### TASK INSTRUCTIONS
Rewrite the rows from the line with "Given: Like the P***s review with thumbs-up" up to and including the line with "point(134,86)", substituting "top bar" for "header" and changing nothing else.

### Stored entries
══════════
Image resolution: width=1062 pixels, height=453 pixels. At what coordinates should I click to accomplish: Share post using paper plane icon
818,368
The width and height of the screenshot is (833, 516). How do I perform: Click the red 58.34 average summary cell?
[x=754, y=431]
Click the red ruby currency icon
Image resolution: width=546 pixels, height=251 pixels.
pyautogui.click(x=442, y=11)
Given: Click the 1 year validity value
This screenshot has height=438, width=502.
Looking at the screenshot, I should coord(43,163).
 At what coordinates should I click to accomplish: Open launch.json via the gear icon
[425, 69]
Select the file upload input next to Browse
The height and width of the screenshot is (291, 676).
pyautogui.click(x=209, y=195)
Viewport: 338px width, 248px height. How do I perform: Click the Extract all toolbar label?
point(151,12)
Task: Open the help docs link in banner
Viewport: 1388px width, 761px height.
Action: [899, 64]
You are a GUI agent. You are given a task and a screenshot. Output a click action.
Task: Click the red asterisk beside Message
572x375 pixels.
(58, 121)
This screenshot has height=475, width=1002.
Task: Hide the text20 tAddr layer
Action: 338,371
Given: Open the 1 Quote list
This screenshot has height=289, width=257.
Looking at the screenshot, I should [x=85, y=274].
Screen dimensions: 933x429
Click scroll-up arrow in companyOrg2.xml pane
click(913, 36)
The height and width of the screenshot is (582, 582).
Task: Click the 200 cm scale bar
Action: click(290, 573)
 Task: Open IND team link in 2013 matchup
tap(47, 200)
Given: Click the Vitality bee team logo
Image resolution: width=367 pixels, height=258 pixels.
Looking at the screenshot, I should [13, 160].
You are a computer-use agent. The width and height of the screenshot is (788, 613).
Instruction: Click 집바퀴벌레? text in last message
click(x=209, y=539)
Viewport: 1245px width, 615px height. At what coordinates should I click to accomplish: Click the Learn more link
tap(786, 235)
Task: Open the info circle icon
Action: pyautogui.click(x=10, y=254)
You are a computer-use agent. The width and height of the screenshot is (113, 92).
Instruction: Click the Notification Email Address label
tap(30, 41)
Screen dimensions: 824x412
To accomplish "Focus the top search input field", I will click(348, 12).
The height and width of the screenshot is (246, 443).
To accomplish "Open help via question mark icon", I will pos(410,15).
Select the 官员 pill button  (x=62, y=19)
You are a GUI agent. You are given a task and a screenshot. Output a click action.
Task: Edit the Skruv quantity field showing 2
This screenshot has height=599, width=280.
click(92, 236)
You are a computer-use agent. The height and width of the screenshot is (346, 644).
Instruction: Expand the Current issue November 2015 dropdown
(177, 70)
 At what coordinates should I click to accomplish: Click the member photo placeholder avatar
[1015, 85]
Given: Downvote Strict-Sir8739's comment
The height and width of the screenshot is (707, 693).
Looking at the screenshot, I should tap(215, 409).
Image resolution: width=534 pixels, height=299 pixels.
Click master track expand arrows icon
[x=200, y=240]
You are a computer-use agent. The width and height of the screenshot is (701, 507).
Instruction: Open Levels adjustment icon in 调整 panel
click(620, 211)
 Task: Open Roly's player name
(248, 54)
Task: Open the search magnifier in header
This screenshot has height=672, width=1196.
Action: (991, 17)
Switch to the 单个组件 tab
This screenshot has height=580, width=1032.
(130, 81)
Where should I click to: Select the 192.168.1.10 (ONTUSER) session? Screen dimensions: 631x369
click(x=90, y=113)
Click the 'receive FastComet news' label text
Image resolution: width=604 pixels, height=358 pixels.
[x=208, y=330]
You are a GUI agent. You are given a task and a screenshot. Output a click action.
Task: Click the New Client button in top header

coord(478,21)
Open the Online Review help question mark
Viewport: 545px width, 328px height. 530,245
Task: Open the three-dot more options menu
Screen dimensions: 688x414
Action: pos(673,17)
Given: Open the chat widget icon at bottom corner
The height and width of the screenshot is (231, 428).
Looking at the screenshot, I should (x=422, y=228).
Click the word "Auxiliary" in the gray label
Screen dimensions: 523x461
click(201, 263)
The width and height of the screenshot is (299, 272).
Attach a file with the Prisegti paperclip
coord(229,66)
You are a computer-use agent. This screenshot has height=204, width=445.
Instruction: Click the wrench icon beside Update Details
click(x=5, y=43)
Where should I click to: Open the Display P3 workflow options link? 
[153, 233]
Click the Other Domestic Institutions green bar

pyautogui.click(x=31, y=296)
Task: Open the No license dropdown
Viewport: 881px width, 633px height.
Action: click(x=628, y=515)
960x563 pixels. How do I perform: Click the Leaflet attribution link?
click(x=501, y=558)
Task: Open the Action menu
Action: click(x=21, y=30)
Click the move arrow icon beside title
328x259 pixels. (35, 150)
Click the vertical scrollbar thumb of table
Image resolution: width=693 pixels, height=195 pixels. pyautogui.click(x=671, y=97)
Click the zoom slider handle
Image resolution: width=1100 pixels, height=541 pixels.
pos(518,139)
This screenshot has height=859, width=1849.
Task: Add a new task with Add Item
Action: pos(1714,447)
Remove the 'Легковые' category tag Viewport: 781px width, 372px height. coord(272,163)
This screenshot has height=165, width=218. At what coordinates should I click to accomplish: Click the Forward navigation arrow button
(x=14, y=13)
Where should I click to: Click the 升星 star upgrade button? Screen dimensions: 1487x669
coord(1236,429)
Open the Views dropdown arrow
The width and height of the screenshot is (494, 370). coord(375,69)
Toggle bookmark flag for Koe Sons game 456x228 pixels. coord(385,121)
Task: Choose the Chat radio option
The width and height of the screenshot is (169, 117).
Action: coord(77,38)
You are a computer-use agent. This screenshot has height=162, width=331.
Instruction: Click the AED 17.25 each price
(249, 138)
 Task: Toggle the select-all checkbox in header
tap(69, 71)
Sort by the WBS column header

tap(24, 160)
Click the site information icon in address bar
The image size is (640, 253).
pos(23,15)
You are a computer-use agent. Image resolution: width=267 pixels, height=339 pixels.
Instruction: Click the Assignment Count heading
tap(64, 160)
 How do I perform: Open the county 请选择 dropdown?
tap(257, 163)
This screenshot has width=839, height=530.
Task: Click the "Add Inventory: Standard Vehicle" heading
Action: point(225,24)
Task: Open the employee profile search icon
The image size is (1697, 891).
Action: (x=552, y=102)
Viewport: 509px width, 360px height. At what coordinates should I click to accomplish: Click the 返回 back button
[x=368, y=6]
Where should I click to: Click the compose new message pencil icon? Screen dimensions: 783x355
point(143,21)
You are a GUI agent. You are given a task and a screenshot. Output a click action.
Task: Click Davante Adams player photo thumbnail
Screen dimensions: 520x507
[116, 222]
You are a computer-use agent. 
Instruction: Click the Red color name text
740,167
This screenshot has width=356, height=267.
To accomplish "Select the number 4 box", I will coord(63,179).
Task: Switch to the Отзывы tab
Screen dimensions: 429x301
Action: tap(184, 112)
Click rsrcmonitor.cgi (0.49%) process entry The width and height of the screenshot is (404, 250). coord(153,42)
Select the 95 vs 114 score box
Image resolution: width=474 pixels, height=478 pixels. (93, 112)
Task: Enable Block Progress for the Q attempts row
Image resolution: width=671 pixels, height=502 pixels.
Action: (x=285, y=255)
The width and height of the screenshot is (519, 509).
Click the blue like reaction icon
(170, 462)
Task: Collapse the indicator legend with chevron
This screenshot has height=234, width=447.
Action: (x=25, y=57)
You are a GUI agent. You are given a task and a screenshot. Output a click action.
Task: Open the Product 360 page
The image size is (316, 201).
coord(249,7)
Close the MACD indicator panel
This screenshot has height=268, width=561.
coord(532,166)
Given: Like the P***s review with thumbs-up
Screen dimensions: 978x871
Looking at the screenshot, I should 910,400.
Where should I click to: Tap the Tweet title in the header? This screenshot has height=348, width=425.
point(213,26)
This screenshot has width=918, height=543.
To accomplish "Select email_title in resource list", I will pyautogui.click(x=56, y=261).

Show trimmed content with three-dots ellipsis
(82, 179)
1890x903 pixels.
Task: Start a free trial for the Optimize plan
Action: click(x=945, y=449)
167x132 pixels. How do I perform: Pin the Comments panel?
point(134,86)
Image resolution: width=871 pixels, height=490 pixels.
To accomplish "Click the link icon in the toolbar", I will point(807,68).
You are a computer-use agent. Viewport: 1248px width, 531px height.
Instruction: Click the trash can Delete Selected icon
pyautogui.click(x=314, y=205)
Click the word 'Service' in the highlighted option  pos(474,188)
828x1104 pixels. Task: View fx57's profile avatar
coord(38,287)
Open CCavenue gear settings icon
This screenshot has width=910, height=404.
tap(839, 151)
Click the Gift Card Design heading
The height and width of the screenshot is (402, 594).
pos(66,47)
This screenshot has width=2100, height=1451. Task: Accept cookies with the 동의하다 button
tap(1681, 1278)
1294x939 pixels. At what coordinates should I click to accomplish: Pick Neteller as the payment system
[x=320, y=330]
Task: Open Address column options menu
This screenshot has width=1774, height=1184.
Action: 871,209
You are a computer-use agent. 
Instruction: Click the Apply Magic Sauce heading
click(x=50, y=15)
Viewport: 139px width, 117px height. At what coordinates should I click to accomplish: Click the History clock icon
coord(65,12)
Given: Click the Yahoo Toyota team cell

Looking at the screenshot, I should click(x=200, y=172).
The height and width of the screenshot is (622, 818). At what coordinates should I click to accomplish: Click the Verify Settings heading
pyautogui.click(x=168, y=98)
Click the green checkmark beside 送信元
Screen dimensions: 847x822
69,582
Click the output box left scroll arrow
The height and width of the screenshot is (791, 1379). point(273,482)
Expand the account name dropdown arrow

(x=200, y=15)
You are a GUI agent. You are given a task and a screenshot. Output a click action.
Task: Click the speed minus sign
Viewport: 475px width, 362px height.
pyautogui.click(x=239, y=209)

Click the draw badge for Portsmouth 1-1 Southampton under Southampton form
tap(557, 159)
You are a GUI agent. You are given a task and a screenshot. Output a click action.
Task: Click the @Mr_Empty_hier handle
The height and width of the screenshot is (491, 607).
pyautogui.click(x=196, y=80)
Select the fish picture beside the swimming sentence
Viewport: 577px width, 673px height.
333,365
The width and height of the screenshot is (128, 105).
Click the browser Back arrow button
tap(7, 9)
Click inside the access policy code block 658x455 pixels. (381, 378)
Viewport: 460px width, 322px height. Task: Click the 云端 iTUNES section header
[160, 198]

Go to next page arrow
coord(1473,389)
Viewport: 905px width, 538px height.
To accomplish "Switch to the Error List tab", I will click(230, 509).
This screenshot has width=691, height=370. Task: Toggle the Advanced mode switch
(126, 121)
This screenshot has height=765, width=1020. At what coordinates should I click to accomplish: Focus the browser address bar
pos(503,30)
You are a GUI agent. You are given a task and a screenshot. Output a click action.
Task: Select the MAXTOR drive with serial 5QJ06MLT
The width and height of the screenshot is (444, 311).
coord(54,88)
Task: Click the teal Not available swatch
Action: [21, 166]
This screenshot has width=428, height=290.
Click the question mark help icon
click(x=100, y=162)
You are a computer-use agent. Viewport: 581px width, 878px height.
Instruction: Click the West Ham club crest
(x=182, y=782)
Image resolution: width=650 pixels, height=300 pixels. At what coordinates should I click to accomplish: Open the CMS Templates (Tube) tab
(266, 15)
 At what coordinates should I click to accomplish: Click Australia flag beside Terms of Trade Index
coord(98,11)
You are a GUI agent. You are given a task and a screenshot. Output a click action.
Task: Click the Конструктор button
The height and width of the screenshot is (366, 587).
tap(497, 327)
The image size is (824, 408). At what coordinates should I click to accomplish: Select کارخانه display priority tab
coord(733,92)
══════════
### REPLY
Given: Like the P***s review with thumbs-up
Screen dimensions: 978x871
Looking at the screenshot, I should 910,400.
Where should I click to: Tap the Tweet title in the top bar? This screenshot has height=348, width=425.
point(213,26)
This screenshot has width=918, height=543.
To accomplish "Select email_title in resource list", I will pyautogui.click(x=56, y=261).

Show trimmed content with three-dots ellipsis
(82, 179)
1890x903 pixels.
Task: Start a free trial for the Optimize plan
Action: click(x=945, y=449)
167x132 pixels. How do I perform: Pin the Comments panel?
point(134,86)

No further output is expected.